La situation qui prévaut en province demeure délétère. Malgré quelques actions posées, le gouverneur est resté superficiel par rapport aux axes prioritaires de son plan quiquenal qui consistait à :

– Promouvoir des mesures relatives à la sécurité alimentaire,

– Augmenter le taux d’accès à l’eau et à l’énergie électrique,

– Construire et la réhabiliter les infrastructures routières, sanitaires et scolaires,

– Ameliorer le climat des affaires par la récréation des activités économiques,

– Lutter contre les maladies endémiques et à virus,

– Ameliorer du système éducatif etc.

Ces 100 premiers jours sans action à impacte visible constituent un sérieux indice d’un leadership douteux , faillible et inapte dans l’exécution d’un plan de développement delimité dans le temps. L’évaluant sur ces éléments précis dont les jalons sont susceptibles d’être posés dans les temps déjà écoulés, le bilan de l’excutif provincial est nul.

Pour ce faire, la Lucha donne au gouverneur de province un délai d’un mois pour se démarquer de cette stagnation, faute de quoi nous adopterons des mécanismes légaux et très sévères pour redonner l’espoir à la population.

4.PROPOSITIONS.

La Lucha encourage le gouverneur de province à :

– Diversifier l’économie au delà du seul secteur minier ; la chute de la MIBA ayant été très fatale pour la province, nous sommes persuadés une telle opprobre ne peut être évitée qu’avec la diversification des axes économiques.

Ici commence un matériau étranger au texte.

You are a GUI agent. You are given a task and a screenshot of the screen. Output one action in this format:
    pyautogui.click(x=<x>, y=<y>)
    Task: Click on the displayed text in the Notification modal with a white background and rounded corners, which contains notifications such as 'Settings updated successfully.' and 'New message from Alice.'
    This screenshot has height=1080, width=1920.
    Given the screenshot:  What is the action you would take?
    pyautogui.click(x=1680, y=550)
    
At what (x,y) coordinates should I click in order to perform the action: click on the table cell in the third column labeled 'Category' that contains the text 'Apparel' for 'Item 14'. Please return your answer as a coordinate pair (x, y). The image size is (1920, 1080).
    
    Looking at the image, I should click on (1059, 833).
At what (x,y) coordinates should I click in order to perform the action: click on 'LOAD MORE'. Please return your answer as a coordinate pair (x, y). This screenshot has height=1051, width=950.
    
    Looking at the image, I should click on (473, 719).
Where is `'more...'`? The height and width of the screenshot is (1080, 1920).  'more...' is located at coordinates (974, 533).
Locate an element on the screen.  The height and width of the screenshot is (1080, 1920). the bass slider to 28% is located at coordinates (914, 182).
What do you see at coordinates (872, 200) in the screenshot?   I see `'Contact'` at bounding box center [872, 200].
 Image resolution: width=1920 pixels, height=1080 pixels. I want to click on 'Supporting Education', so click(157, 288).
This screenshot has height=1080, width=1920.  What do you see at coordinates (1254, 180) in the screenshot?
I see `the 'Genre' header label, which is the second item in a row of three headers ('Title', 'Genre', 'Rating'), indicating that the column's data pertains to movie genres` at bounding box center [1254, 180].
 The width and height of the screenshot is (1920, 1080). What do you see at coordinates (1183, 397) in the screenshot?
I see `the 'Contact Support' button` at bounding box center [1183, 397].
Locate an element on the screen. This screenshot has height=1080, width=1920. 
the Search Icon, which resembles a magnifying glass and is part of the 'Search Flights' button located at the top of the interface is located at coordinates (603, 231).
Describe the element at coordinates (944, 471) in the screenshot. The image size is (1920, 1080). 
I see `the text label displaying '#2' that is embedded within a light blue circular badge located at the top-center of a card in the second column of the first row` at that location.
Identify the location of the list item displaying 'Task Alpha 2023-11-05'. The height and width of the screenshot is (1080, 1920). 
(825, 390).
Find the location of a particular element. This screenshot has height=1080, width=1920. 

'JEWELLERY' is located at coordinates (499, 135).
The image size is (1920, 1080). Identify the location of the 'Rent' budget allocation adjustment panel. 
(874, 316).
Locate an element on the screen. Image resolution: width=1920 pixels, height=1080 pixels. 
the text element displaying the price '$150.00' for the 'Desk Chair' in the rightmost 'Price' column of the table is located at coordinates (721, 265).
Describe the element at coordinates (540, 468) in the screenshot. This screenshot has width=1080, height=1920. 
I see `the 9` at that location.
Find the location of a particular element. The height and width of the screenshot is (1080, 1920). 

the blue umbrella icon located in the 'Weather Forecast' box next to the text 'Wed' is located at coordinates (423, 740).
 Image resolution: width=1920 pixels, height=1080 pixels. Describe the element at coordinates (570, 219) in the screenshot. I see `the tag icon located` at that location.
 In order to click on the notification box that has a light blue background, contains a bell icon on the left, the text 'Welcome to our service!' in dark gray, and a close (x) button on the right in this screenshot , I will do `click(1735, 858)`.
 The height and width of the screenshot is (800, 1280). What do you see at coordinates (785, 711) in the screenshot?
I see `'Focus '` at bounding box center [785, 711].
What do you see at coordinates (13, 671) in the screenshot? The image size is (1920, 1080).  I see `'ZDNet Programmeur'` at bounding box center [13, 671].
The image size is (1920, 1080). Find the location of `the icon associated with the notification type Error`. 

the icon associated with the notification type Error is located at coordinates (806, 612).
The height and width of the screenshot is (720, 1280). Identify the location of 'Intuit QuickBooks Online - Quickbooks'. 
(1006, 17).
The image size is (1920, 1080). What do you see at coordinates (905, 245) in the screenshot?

– Adopter une bonne polique fiscale qui encourage les investisseurs locaux et attirent ceux qui ont migrés vers les provinces voisines(principalement Kinshasa et Lubumbashi) et ameliorer le climat des affaires afin d’aider les investisseurs disséminés à travers le pays à placer leurs capitaux dans les investissements en province .

-Veiller à la redynamisation et équipement de la police pour un bon encadrement des manifestations publiques et la sécurité de la population.

– Mettre en pratique sa politique Agriculture priorité de priorité, dès la saison agricole incessante en privilégiant la diversification des denrées

allant au delà des maïs et manioc.

– Créer le mécanisme d’une gestion transparente du poste de péage de Tshilamba qui évite une taxation forfaitaire et bannissant toutes formes de détournement tant décriés.

– Supprimer la dynamique Maweja qui perenise le culte de personnalité et qui consacre le clientelisme politique.

– Rénover et construire la voirie urbaine et amorcer la lutte contre les érosions.

– Mettre en place un programme d’éducation environnementale et la création d’un plan provincial pour l’environnement,

– Professionnaliser et humaniser la brigade d’assainissement de l’hôtel de ville et veiller à la création ainsi que la mise en place d’une brigade, d’un bataillon ou d’une unité de la police nationale congolaise chargée de la gestion environnementale de la province au regard de la police de proximité, du bataillon de garde, de la brigade minière, de mine-hydro et consorts.